Fui para lá para falar em uma faculdade de filosofia – um centro evangélico de ensino. Enorme! Produção de filósofos em massa – evangélicos! Ou melhor: tentativa de alfabetização em massa, com risco de insucesso, de modo que o interior daquele lugar sofrido pudesse ter um povo capaz de carregar a Bíblia no sovaco com alguma legitimidade formal. Nova definição de Codó: “Atenas maranhense”. Não ria, eu não disse “Atenas”, eu disse “Atenas maranhense”.

O proprietário de faculdade era um jovem pastor. Negro, sabido e rápido. Já se mostrava como um dos ricos do lugar. Sua esposa era branca, amigável, igualmente sabida e certamente filha de algum ex-rico ou ex-coronel do lugar. Juntos formavam uma dupla boa entre os mais poderosos dali, ao menos no terreno urbano. Mas estavam longe de mandar no local plenamente. O líder local era o pai do pastor, o senhor do maior terreiro de religião afro dali. Um líder religioso com poderes políticos que jamais estiveram circunscritos a Codó ou mesmo aos limites do Maranhão. Esse negro já de cabelos brancos, no estilo “Preto Velho”, tinha o título de “comendador”. Ele era nada mais nada menos que o guia espiritual de José Sarney. Tratava-se do homem que dava diretrizes religiosas internas, domésticas, para todo o clã Sarney. Digo diretrizes “internas” porque oficialmente e publicamente a família Sarney sempre se apresentou em todo tipo de missa mostrando-se mais católica que o Papa. Sarney é de fato um brasileiro nato. Mais uma definição de Codó me veio à mente: “Codó capital espiritual da República”.

Sarney talvez acredite que sua habilidade de antes que viver a política ter capacidade camaleônica para sobreviver na política, jamais teria sido possível se não pelo seu contato com o Além. Eu acredito que ele acredite! Aliás, acho que devo acreditar não só que ele acredita, mas no conteúdo de sua crença básica. Duvido que a família Sarney, ligada a um modo tão atávico de vida, teria feito parte da história do Brasil como o que sabemos senão pelas mãos de deuses. E com desculpas antecipadas à cultura afro-brasileira, eu não posso deixar de dizer: pelas mãos também dos demônios.
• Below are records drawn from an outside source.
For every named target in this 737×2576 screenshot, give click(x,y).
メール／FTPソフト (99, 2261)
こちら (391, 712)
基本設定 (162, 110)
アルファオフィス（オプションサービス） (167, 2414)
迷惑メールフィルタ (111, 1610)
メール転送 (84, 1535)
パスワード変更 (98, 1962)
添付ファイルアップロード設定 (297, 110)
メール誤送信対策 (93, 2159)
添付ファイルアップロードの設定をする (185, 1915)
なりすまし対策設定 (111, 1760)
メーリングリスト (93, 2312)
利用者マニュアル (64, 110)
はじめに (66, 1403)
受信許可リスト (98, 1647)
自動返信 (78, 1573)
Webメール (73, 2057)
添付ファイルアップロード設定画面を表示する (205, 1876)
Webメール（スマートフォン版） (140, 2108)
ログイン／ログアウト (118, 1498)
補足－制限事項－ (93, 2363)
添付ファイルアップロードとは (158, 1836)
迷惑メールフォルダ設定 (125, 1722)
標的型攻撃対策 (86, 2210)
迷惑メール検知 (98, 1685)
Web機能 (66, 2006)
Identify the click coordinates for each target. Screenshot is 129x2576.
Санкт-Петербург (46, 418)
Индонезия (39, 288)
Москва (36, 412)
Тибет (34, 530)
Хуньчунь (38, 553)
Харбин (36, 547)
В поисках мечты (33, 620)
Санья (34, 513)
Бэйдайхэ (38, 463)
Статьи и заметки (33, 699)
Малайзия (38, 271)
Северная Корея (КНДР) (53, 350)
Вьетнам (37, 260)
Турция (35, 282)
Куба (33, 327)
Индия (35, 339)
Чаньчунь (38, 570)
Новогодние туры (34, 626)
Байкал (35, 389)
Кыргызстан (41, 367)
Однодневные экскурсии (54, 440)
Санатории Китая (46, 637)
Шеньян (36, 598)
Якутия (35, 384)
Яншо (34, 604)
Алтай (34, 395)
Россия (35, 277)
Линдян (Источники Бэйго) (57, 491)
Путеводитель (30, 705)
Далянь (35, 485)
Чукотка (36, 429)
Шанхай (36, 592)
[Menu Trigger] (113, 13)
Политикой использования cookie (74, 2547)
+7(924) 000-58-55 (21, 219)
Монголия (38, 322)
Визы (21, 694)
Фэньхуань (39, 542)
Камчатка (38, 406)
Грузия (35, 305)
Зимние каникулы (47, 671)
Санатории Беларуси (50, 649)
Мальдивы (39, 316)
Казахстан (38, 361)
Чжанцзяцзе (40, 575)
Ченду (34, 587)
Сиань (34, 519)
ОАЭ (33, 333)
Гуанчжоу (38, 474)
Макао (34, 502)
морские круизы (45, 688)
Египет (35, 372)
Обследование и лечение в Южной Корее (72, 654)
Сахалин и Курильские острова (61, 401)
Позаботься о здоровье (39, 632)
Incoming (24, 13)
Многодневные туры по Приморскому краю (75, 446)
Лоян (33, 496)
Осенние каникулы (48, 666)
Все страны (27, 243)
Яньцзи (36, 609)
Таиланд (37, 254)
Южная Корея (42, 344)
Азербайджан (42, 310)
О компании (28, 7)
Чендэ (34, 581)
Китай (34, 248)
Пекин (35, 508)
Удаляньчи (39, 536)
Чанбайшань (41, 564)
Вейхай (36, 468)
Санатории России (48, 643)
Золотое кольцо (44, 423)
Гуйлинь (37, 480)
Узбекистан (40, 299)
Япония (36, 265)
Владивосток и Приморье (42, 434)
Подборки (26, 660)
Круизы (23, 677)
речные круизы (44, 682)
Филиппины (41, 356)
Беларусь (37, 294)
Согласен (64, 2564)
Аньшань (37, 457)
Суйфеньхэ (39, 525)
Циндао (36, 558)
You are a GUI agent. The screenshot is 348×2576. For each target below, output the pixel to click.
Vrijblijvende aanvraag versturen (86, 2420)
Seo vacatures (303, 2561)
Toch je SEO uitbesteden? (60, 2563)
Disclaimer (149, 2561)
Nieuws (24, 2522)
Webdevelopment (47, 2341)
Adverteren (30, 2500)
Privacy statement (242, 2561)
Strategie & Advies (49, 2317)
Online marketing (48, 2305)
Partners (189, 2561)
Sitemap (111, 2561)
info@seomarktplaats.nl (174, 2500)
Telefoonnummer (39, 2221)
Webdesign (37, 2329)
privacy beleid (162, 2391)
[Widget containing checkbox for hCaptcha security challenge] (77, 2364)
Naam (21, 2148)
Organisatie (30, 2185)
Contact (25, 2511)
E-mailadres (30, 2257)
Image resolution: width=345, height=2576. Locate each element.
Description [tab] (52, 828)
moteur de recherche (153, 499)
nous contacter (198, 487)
Sarney era da UDN, opositora de Jango, e com o Golpe de 1964 passou para a ARENA, integrando-se ao círculo do poder. Entre todas as intempéries internas ao regime militar, Sarney jamais foi posto na berlinda. Ao final do regime autoritário, quando este já não se sustentava mais por nenhuma de suas pernas e muletas, ele esteve no comando de uma dissidência do grupo ditatorial e conseguiu então, já no PMDB, ser o vice de Tancredo Neves. O mineiro faleceu e Sarney se transformou em presidente da República, líder de um partido que havia sido o opositor do regime a que ele serviu. Terminou o mandato presidencial mal das pernas, mas conseguiu permanece na política porque concorreu ao senado pelo Amapá, que precisava muitos poucos votos para ter um senador. No senado, do qual foi presidente, mostrou controlar não só oligarquias do norte, mas de vários outros lugares. Uma vez Lula presidente, colocou o seu PMDB em apoio ao ex-sindicalista, garantindo-lhe mais que a governabilidade, mas o trânsito por setores políticos centrais que jamais seriam alcançados pelo PT. Lula pós-Sarney nunca mais foi o mesmo.  Lula encontrou em Sarney mais que um verdadeiro aliado, mas um correligionário. Olhando tudo isso agora e vendo que até hoje o clã Sarney consulta o terreiro de Codó, temos então mais uma definição. Podemos falar de Codó como “o centro da teocracia brasileira”.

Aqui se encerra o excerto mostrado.